──────── Input ────────
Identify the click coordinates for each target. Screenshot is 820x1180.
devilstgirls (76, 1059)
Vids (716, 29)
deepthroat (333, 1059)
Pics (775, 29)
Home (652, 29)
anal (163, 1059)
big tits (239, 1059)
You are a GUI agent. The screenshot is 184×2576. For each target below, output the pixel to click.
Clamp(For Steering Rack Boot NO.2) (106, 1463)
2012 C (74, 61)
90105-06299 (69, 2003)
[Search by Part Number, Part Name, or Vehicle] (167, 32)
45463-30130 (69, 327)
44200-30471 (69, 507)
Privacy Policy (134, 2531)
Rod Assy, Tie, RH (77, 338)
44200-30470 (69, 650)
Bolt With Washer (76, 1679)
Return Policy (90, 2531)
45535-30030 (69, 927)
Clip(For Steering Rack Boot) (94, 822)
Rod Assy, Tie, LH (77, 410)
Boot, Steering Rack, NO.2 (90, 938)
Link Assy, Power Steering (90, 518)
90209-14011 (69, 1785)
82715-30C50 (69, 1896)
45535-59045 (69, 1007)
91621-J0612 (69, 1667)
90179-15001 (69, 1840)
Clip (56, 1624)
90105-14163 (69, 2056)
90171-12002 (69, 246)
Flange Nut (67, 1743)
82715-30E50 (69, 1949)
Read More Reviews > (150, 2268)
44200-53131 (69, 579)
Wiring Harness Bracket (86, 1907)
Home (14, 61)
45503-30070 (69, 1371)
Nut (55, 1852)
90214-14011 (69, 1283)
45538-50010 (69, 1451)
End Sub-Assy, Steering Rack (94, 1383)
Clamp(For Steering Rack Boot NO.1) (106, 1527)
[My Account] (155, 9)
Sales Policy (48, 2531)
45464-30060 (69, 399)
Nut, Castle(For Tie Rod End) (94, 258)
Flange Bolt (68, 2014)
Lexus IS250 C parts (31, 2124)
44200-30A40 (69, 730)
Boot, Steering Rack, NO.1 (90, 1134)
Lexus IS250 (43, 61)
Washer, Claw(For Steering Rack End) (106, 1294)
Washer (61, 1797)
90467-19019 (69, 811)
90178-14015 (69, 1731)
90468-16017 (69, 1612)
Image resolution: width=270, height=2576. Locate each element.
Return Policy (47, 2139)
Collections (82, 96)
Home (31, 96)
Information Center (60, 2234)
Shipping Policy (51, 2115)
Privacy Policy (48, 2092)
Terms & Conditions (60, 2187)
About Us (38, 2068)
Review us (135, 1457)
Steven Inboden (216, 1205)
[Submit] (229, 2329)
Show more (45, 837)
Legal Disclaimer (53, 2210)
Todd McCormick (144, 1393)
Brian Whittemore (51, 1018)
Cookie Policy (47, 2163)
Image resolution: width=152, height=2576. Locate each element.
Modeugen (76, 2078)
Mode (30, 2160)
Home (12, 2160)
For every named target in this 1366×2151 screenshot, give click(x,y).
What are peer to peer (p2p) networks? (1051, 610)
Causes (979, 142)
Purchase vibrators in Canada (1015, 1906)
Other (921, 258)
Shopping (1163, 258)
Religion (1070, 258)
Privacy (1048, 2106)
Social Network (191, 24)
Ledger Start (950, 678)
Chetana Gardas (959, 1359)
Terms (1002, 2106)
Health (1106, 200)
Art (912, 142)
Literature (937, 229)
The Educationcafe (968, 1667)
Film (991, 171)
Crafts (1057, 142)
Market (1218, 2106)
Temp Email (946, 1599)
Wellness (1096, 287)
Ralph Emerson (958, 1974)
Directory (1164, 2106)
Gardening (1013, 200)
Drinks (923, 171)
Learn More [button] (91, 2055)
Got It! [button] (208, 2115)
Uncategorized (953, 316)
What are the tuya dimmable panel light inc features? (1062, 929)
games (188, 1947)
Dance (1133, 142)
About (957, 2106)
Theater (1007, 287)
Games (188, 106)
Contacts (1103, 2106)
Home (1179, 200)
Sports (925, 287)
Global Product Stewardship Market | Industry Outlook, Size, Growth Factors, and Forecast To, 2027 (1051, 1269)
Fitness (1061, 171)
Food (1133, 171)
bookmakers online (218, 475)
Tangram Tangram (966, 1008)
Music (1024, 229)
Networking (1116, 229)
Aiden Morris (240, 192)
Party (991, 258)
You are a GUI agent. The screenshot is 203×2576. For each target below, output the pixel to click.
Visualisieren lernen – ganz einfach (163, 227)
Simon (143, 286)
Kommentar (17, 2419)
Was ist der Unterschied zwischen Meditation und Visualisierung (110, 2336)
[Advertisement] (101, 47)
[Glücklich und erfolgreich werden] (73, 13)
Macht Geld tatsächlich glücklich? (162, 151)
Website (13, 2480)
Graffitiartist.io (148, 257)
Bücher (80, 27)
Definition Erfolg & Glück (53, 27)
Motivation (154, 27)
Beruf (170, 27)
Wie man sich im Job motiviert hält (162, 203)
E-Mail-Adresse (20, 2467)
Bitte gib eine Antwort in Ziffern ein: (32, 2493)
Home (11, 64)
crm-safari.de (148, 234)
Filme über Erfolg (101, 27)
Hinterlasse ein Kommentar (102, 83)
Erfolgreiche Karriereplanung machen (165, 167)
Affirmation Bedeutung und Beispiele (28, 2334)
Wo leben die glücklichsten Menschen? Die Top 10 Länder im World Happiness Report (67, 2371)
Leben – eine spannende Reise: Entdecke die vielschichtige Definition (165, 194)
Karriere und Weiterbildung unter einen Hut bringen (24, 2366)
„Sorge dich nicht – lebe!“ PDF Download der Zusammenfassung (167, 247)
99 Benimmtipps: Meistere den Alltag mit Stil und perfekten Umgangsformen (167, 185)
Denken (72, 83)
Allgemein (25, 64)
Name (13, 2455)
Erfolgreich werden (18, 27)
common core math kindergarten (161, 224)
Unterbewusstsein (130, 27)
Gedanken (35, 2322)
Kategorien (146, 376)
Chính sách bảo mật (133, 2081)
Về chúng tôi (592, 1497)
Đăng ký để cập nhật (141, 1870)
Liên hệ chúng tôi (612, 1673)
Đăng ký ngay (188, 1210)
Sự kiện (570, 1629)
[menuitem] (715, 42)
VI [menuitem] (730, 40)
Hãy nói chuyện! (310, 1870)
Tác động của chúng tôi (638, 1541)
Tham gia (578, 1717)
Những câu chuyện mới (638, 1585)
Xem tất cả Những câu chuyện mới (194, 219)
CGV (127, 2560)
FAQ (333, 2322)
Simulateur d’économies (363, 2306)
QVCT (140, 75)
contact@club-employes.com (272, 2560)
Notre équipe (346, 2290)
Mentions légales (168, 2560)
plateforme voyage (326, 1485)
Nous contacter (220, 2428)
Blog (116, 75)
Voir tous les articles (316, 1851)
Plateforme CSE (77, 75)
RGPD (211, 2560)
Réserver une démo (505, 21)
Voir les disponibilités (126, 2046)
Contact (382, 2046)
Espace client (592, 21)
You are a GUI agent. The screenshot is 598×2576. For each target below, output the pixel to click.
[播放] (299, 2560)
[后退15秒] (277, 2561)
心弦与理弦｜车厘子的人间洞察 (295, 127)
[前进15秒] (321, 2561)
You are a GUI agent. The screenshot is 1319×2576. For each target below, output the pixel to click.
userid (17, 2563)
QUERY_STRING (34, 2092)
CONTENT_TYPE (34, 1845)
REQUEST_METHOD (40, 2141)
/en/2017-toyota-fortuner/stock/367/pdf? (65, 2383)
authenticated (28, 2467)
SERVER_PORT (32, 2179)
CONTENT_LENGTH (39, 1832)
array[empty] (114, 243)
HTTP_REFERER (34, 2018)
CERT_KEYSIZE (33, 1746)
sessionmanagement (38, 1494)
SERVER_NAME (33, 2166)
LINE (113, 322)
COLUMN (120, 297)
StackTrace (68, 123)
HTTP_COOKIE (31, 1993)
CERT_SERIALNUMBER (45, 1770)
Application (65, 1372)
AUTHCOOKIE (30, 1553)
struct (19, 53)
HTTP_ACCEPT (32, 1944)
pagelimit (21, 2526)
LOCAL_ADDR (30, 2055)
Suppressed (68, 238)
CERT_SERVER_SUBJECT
────────
Using the entries shown above, reproduce verbatim the lines from the line bearing "Home (11, 64)" to the line bearing "Karriere und Weiterbildung", inclusive.

Home (11, 64)
crm-safari.de (148, 234)
Filme über Erfolg (101, 27)
Hinterlasse ein Kommentar (102, 83)
Erfolgreiche Karriereplanung machen (165, 167)
Affirmation Bedeutung und Beispiele (28, 2334)
Wo leben die glücklichsten Menschen? Die Top 10 Länder im World Happiness Report (67, 2371)
Leben – eine spannende Reise: Entdecke die vielschichtige Definition (165, 194)
Karriere und Weiterbildung unter einen Hut bringen (24, 2366)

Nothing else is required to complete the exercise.